Nec dispensator, nec villicus, ulcere turpi,
Nec rigidus fossor, sed nec arator eget.
Cum sint ficosi pariter iuvenesque senesque,
Res mira est, ficus non habet unus ager.
(On a tumourous household.—The goodwife is tumourous, tumourous the goodman her husband, tumourous the daughter of the house, and the son-in-law and the grandson. Neither house-steward nor factor is free of the foul ulcer, nor the rugged ditcher, nor yet the ploughman. Now when all alike, young and old have tumours (ficos, ficus), the strange thing is, not a single field has fig-trees (ficus)). For the rest the words ulcere turpi (foul ulcer) show that ficus, like σύκος and σύκωσις (fig, fig-like swelling) in Greek, signifies not only a fig-shaped swelling, but also an ulcer with granulous surface, like a fig cut in two. Or possibly it would be better to understand here swellings that have passed into the ulcerated stage[276].
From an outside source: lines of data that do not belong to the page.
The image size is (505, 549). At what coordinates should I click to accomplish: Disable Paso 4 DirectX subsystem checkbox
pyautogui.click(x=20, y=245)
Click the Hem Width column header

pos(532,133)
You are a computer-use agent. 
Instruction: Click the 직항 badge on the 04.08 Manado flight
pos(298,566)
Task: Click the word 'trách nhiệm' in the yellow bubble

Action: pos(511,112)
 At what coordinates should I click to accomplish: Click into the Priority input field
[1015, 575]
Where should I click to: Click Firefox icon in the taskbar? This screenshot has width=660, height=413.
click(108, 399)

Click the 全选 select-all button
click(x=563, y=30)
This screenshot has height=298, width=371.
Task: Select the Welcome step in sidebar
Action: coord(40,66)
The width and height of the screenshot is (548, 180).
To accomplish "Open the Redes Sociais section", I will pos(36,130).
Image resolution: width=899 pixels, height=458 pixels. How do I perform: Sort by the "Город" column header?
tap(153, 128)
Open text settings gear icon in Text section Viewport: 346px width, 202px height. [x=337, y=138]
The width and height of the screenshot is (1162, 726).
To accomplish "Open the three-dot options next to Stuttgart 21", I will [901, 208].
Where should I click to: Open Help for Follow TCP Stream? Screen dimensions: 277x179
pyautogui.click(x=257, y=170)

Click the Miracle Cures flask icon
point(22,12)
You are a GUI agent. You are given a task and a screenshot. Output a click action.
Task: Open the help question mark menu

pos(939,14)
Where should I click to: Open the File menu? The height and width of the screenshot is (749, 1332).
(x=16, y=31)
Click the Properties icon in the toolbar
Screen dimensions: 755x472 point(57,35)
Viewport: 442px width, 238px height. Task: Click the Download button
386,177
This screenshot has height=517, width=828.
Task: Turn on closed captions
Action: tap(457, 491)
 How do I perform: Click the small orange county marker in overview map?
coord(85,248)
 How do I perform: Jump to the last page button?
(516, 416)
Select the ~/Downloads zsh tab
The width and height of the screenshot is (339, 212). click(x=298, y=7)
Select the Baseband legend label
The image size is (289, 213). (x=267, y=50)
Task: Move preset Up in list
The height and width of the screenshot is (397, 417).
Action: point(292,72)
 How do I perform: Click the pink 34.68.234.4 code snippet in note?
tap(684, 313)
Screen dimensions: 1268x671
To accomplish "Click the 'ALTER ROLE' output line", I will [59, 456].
Seeing how plainly the passages just quoted from non-medical Writers point to these swellings being a consequence of paederastia, it is surprising that not one of the Ancient physicians, spite of Juvenal’s medico ridente (the doctor grinning the while), ever so far as we know, alleges this form of licentiousness as cause of affections of the sort. On the other hand we cannot help remarking that the frequency of these swellings in the time of Martial and Juvenal can hardly be explained as arising solely from the general prevalence of paederastia. More probably, then as now, the Genius epidemicus (Epidemic influences) bore no unimportant share in bringing about the result, just as was the case (see later) with Mentagra (Eruption of the chin).